The Theatre at Ace Hotel
In Big Eyes, director Tim Burton goes easy on his usual bombast and delivers a magnificent period drama. Amy Adams stars in her most demanding role to date. Those of us who grew up during the 1960s will remember Margaret Keane’s ubiquitous “big eyes” paintings.
Most of us didn’t know the history behind them. Until now.
As they discussed at the Ace Hotel, screenwriters Scott Alexander and Larry Karaszewski [[Ed Wood (1994)] did extensive research. San Francisco artist Keane, who made a rare appearance, confirmed the accuracy of the film. In the Q&A, she acknowledged that her husband Walter was a marketing genius. As played by Christoph Waltz, he’s also a near psychopath. Some critics have complained that Waltz’s performance is overdone. However, wife Margaret says that it was just like Walter.
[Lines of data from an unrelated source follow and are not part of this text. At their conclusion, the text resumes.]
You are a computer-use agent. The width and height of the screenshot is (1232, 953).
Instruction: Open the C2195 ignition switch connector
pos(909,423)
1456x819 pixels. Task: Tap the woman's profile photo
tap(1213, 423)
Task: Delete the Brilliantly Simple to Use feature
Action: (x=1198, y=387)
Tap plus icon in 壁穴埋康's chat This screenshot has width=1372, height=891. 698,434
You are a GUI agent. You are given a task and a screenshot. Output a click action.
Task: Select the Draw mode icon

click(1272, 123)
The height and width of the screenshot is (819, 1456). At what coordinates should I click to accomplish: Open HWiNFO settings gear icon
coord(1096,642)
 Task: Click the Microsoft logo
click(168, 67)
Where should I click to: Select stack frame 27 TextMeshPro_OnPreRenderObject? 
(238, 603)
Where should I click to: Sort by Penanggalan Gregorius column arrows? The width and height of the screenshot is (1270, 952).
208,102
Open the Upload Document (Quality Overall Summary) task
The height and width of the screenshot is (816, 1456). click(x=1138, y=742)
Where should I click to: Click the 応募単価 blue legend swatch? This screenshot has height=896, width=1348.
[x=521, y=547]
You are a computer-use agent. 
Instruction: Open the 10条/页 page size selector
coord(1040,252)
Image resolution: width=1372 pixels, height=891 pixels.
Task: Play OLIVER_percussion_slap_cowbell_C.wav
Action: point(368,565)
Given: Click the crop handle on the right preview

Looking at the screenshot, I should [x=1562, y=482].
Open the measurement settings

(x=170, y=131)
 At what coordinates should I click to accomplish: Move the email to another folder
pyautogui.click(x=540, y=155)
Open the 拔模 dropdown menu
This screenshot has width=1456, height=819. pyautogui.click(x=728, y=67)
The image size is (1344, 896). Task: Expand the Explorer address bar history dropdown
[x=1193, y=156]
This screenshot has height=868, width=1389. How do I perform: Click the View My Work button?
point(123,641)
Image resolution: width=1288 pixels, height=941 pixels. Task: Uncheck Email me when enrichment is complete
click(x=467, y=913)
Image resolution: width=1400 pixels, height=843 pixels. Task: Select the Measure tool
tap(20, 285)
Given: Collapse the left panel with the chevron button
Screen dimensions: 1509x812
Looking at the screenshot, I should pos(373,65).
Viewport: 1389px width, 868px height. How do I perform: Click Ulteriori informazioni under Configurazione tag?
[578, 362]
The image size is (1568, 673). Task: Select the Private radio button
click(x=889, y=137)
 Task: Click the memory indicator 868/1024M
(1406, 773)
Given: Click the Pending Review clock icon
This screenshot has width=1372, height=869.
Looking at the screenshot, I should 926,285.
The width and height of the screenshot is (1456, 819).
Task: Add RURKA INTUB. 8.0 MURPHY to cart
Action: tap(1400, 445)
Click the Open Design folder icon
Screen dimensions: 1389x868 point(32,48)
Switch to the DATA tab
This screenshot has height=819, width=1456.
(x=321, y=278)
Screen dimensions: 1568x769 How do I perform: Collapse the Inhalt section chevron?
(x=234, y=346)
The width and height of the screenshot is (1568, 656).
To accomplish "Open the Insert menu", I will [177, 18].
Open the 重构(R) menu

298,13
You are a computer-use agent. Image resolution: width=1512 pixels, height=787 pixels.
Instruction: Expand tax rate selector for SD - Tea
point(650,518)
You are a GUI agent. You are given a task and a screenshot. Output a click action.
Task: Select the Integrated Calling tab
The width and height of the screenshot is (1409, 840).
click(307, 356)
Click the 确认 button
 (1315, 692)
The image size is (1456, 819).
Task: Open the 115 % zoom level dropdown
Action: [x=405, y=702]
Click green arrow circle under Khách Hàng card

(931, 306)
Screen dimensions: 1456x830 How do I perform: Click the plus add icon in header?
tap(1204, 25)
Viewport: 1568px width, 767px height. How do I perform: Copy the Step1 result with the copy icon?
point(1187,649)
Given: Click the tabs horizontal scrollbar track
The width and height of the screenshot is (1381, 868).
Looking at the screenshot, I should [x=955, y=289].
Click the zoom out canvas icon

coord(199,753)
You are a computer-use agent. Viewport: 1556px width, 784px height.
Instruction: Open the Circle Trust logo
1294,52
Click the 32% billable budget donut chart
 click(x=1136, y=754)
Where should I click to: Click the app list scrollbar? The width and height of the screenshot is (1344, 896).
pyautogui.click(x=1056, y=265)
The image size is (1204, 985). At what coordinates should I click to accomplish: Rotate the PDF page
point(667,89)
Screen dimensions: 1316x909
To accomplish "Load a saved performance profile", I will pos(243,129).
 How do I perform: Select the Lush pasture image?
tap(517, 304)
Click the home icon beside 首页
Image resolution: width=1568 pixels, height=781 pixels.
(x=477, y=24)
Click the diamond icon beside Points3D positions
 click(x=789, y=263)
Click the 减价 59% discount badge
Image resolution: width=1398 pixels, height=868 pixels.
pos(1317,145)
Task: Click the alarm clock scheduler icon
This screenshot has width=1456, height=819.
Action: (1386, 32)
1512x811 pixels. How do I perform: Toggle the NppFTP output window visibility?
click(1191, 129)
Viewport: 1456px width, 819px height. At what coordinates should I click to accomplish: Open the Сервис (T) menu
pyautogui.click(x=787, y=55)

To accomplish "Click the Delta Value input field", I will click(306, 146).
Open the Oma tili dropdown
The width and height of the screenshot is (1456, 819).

As the film opens, it’s the 1950s. Margaret (Adams) leaves an abusive marriage, taking her young daughter (Delaney Raye) and drives across the country. She winds up in beat era San Francisco faced with the problem of every aspiring artist, how to make a living. Walter (Waltz), a Realtor with artistic ambitions, at first seems like a godsend. He’s a brilliant salesman, but his methods become a point of contention between them.
Before the topless craze, San Francisco’s North Beach was a haven for jazz clubs and coffee houses. The Keane’s get started displaying their wares at the Hungry i. As played by John Polito, club owner Enrico Banducci is a tough negotiator but eventually comes around. The production design by Rick Heinrichs, art direction supervised by Chris August and set decoration by Shane Vieau are superbly done to recreate the beloved era.
Critics from the major dailies have been surprisingly (or maybe not so surprisingly) lukewarm to the movie. In The Los Angeles Times, Betsy Sharkey writes:
Everywhere in the film are those Keane eyes — hugely dark, impossibly sad — framed on walls, showing in galleries, emerging, as we watch, on canvas in Margaret’s studio, behind closed doors, so no other eyes could see. But this portrait of a woman on the verge — of success, of suppression, of submission, of rebellion — is never fully realized. For all of the turmoil around her, Margaret is too often stationed in front of a canvas in silent concentration. As was the case in the artist’s real life, her huckster husband, Walter, is allowed to hog the spotlight . . . Perhaps some of the tiptoeing around Margaret, who is still alive and painting in real life, is due to Burton’s inability to shake the sense that those eyes were watching him.
The New York Times’ A. O. Scott was slightly more charitable. He describes the film as
A horror movie tucked inside a domestic drama wrapped up in a biopic . . . The world is an unfriendly place for a single mother, and the city, shot in bright, saturated colors (by Bruno Delbonnel), has a lurid creepiness that suggests Alfred Hitchcock’s Vertigo, an impression underlined by Ms. Adams’s blond, slightly chilly vulnerability . . . Ms. Adams’s performance is sensitive and subtle, but the film can’t quite figure out what to do with her character’s passivity. Trying to do Margaret justice, Mr. Burton can’t prevent himself (and Mr. Waltz) from upstaging her.
Burton’s Vertigo references can hardly be helped given the San Francisco setting. Margaret, though, is quite different from either Madeleine or Judy, neither a tramp nor a femme fatale. She’s closer to the artist Chris, the heroine of Sam Fuller’s The Crimson Kimono, another woman ahead of her time.